Nouvelles ambitions politiques ?

L’accumulation des malentendus charriés par la noria des présidences tournantes (premiers secrétaires), l’éloignement prolongé du président du parti de la scène algérienne et, phénomène qu’il ne faut pas négliger, la montée de sourdes et légitimes ambitions de jeunes militants du parti à la recherche d’un poste de responsabilité y compris celle de la présidence du parti, ouvrent immanquablement le bal de tous les désordres organiques. L’autonomie du poste de premier secrétaire a un prix, et certains éléments issus de la centrifugeuse du parti sont là pour en témoigner. À la recherche d’une autonomie à la mesure de ses ambitions, le représentant du parti en Algérie est sans doute tenté par l’aventure d’une autre structure politique dont il sera la seul chef d’orchestre, d’autant que, dans le cas présent en 2012, la succession est apparemment ouverte, ne serait-ce que dans les esprits. Est-on fondé à placer l’entreprise de Karim Tabbou, celle de fonder un nouveau parti politique, comme faisant partie de cette logique d’«autonomisation» et de succession ouverte ? L’avenir proche nous le dira. En tout cas, par-delà ce que nous réserve le manège de la vie politique nationale, l’idée même de démission paraît d’une séduisante modernité politique qui, plus que l’alternance au pouvoir chantée sur tous les toits, sanctionne des bilans de gestion à mi-parcours. Combien de militants, élus, ou ministres auraient dû se résoudre à cet acte civique et citoyen pour se mettre en conformité avec leurs convictions, si tant est qu’ils en aient ? Cependant, il se trouve qu’en lieu et place de convictions politiques, on a affaire plutôt à ce qu’on appelle un ‘’bail’’ ou un mandat. Rentrer chez soi peut pourtant faire garder la tête haute à son auteur. C’est un acte qui pourrait faire réfléchir la hiérarchie sur de mauvais choix opérés ou sur d’éventuelles erreurs d’aiguillage, comme il est censé pousser son auteur à un repli qui sera à l’origine d’une nouvelle floraison intellectuelle (écrire des mémoires, des études techniques,…) ou politique (fonder un nouveau parti, comme dans le présent cas de figure).
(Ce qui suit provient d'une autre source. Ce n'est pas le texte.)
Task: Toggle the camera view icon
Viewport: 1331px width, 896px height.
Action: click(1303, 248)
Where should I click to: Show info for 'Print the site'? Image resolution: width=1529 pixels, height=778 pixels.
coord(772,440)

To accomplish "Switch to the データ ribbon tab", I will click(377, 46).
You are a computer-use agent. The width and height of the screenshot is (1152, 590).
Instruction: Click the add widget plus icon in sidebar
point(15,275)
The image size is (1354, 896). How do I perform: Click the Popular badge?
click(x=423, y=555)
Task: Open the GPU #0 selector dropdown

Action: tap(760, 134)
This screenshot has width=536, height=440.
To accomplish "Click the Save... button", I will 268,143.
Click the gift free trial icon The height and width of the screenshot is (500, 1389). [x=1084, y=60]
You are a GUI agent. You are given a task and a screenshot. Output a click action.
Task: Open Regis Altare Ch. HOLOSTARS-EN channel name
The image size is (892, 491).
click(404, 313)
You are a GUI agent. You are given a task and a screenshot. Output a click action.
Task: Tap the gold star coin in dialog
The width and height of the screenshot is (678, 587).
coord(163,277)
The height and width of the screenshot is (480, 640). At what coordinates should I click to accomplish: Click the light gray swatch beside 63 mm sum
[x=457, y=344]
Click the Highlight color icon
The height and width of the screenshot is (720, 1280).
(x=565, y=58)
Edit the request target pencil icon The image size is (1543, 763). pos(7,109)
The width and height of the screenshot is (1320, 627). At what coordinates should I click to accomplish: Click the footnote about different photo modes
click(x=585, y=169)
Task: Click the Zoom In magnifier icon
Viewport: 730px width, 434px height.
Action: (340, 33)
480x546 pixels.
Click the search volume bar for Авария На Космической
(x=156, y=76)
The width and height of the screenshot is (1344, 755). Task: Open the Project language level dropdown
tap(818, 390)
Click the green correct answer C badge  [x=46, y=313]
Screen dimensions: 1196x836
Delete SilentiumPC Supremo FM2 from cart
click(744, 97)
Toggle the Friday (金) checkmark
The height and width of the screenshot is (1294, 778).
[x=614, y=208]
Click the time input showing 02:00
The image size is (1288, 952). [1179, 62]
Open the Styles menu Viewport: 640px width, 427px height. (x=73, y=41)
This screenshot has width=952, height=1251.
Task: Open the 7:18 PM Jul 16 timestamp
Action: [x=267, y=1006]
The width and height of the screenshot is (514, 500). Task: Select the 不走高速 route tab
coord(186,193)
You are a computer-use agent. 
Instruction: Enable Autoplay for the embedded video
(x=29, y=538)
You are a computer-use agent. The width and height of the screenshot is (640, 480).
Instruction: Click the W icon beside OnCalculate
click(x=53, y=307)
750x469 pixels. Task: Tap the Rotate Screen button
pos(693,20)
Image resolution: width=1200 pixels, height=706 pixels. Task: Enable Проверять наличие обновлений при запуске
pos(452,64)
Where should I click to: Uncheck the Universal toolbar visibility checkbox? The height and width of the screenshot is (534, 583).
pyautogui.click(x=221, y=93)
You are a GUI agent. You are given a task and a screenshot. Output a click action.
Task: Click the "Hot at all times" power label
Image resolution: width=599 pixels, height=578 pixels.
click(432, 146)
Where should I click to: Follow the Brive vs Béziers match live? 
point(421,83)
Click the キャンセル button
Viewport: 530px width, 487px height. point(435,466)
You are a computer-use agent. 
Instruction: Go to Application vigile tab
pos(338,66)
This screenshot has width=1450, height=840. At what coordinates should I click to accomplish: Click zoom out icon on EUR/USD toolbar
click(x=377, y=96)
Oui, on peut réussir sa reconversion politique à condition, cependant, de toujours appartenir à «cette opposition qui s’appelle la vie», selon le mot de Balzac. Bien sûr il est fait cas ici d’ambitions d’un militant cadre. Pendant ce temps, la base reste partagée entre deux groupes dissidents et une direction décriée sous un silence pesant du chef charismatique.